I love you, and I intend nothing wrong but since I couldn’t speak all of this to you, I am writing it.
Why is it that when one wants a room to breathe, some space to relax, and time to think, analyze and opine, one is not allowed that? Why is it that we are floundering in the deluge of facts, in the ‘dos and don’ts’, without being able to extract their essence, without being able to opine or comment on them? Why do we do things because we have to, not because we want to? Why have we turned so mechanical, so normative? Why do we fear our society so much? Why can’t we simply embrace what we like and shove off what we don’t? Why do we wait for other’s reaction? Why are our actions a barometer adjusted to beget optimal reactions!? Why are the ideas of ‘(life)partner’, ‘power’ and ‘pelf’ allowed to permeate in our lives deep enough to define us, enough to become the yardstick of our success?
I don’t say that I would live without a partner the whole of my life, or that I would regale in my penury or that I would love being prostrated every time. But I do maintain that an obsession with any one of the three simply tips off the scales of balance of my mind. More so, when that obsession dawns on people you don’t care about, and when that obsession dawns on them earlier than expected.

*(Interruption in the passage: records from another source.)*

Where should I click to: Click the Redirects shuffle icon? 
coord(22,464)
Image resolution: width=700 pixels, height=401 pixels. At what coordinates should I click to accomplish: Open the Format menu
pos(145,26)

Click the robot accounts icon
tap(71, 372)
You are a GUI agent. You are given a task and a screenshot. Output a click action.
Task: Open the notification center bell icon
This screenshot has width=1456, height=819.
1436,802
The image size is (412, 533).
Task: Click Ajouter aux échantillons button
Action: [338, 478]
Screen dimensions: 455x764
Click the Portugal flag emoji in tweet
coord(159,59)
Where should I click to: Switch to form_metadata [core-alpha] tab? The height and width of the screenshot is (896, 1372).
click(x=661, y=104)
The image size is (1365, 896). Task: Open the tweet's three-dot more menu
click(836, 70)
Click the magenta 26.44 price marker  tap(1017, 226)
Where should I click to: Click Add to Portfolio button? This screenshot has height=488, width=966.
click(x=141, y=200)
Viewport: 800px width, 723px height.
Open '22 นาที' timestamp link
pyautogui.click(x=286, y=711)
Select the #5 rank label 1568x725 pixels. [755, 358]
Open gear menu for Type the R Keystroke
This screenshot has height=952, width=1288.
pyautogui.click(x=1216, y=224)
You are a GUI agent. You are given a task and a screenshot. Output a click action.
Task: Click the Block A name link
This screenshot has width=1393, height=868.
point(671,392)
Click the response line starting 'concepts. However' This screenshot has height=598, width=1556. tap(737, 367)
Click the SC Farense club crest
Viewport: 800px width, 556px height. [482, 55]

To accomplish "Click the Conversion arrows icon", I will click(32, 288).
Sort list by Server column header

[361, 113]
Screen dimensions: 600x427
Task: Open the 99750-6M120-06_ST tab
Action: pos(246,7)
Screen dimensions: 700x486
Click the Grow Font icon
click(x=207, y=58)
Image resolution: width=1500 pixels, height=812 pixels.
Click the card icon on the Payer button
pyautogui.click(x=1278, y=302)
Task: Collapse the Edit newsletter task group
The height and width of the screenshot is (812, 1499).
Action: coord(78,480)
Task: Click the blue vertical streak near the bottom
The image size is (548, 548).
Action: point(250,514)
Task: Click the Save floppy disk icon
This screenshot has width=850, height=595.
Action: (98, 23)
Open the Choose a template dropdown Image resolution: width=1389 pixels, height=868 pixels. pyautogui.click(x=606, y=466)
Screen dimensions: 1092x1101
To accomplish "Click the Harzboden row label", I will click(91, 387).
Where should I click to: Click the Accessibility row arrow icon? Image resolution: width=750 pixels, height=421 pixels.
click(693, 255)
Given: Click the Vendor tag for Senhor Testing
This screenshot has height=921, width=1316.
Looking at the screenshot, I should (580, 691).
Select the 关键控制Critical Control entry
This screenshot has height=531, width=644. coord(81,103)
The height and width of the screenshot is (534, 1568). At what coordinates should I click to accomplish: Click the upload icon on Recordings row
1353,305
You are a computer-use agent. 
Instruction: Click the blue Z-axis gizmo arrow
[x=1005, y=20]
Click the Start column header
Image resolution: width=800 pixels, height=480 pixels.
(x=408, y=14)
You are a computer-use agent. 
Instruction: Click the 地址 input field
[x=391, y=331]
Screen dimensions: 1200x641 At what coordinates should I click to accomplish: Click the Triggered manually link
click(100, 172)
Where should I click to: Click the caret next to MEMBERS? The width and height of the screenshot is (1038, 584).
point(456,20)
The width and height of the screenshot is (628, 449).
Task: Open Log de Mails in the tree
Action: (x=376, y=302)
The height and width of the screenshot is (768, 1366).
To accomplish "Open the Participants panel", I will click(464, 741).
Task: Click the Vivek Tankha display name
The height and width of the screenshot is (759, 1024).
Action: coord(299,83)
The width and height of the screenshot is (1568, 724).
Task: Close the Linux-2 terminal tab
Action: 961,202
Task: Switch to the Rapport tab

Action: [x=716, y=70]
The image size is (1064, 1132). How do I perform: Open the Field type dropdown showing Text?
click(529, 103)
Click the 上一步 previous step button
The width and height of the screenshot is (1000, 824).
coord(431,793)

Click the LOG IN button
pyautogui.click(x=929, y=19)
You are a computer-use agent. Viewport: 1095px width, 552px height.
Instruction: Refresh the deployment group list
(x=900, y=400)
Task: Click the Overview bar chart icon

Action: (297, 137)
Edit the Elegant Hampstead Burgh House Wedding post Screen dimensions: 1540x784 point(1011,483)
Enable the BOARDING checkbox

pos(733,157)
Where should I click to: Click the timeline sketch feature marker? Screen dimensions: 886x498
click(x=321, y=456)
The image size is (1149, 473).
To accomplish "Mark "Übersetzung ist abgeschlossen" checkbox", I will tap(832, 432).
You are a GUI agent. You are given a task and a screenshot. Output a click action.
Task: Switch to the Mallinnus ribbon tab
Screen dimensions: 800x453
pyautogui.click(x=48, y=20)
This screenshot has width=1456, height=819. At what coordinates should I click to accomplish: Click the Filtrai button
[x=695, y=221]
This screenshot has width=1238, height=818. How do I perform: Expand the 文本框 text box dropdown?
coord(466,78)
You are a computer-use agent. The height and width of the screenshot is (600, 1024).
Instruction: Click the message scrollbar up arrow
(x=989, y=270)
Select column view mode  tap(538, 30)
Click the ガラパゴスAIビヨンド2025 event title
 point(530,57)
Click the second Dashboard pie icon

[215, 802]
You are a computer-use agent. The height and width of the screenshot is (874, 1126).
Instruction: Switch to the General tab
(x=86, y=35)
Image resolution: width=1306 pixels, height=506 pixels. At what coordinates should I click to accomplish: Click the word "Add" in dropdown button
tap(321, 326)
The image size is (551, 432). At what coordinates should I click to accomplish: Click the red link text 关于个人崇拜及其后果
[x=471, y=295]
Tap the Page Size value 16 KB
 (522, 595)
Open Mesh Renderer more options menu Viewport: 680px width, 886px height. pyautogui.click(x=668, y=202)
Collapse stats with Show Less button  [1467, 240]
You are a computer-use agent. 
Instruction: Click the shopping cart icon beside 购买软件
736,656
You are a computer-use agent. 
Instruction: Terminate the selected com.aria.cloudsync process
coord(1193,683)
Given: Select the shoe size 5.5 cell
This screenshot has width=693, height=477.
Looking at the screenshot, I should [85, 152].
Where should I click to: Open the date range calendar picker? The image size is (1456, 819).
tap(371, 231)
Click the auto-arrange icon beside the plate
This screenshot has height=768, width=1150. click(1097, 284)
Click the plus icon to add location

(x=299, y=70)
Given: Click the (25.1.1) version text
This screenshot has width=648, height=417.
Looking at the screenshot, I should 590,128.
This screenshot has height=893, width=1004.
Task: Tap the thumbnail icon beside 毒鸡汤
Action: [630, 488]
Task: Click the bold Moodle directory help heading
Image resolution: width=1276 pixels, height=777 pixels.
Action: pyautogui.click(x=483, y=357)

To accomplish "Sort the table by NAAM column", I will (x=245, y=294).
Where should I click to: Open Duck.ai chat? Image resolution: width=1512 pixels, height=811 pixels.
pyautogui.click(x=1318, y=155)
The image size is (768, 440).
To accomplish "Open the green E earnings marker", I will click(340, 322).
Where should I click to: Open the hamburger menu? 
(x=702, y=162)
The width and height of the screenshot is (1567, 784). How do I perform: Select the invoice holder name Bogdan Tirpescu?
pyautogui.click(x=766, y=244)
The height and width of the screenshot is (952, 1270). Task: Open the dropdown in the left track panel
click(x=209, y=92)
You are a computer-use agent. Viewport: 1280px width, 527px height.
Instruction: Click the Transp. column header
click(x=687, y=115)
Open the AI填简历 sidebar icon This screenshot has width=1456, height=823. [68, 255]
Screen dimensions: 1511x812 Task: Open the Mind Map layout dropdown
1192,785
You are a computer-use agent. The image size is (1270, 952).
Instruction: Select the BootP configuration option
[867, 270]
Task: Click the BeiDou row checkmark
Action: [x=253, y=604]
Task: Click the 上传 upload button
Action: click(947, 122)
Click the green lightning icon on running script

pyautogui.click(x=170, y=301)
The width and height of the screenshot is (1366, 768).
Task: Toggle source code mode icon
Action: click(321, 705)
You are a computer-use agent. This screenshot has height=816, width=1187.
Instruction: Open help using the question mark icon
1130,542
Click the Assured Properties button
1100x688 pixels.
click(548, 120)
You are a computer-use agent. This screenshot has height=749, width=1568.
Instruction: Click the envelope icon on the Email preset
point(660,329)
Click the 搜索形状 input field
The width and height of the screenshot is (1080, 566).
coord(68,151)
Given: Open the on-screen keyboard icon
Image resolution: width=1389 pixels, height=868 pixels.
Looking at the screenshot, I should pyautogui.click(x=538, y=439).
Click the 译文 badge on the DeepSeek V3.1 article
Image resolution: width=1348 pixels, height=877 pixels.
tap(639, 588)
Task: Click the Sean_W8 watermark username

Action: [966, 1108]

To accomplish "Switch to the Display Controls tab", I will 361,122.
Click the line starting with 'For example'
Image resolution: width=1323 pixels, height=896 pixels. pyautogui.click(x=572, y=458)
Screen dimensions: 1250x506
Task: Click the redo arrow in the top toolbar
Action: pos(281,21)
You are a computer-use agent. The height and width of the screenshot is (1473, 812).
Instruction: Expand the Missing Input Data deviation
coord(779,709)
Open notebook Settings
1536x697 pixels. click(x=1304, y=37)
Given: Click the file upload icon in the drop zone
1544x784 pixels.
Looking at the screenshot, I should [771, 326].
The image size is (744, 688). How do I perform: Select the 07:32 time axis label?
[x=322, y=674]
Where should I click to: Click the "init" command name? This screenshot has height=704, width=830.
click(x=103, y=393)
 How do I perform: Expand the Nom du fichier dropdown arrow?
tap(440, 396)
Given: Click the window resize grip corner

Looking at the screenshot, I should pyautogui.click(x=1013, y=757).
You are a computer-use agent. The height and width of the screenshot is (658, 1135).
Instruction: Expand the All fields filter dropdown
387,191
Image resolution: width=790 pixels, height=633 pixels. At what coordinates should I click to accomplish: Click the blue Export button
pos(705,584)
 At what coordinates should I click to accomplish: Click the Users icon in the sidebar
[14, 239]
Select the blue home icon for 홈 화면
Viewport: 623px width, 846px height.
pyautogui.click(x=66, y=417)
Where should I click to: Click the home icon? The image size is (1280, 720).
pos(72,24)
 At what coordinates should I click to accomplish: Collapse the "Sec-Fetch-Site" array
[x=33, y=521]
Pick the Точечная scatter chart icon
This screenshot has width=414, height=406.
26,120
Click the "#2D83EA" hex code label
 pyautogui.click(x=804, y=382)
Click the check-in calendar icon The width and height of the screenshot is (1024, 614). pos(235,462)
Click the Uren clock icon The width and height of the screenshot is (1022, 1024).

I heard you talking to these people the other day .Why is it that the moment you attain a certain age these very people start scouting for grooms for you? Have they given up all other work that they have ever had, that they are taking such penchant in settling you down? Why don’t these few good men (and women) realize then I don’t want to be butchered so soon (considering I cannot escape the butchery forever, but I need to grow older to collect some nerves to face the carnage). Please understand that I am still a little girl, who is not mature enough to handle a husband who wouldn’t get up on time,wouldn't be receptive and considerate, wouldn’t cook food for himself (forget about cooking for me), and wouldn’t take care of himself. I cannot do any of those things for self, how will I shoulder his burden! What will I do with him? More relevantly what will I do with 'us'? The meaningless 'us'! There will be an utter mess and an utter discord. The icing on the cake being, I wouldn't be able to attach any blame on him for our state of affairs. It's not his fault either,when it's not mine!
Getting married, simply put, scares me! There is some psychological dent that makes me apprehend entering into it. I love my freedom, I love my dignity and I love my self respect.They are synonymous to my existence.I cannot throw it outside the window all in one go.
And then there are some people who say that love is the most beautiful thing on earth; I have never been able to identify with this feeling. All the love that I have ever had has been your love, the feeling of some different love eludes me. I would be a fool sacrificing all this for a stranger, a total stranger! I am sorry dad, but I am not brave enough to make such sacrifices! (For now, at least)
I cannot put my freedom on the anvil for any damn douche on this planet. I am not an epitome of sacrifice, nor am I an embodiment of tolerance. I rebel when meted with injustice, I speak when suppressed; I am anything but an ideal Indian woman of any ideal Indian household. I am simply very antagonistic to what a ‘husband' would expect out of me, at least for now. I know this maybe impertinent and brazen , and maybe selfish too but then ,this is me( For now, at least). All I know is that I don't want to be unjust and unfair to anyone, because this is not what you have taught me!
And I have still not learnt the art of ‘counterattitudinal role playing’, enough to last the whole of my life.
I hope you will understand me, the way you always have; I hope you will understand that my reasons do not lie in ‘I won’t’ but ‘I can’t’.
PS: And don't listen to those aunties and uncles who are constantly trying to fill your ears :P. Bear with me for some more time, and I promise to grow up. Promise!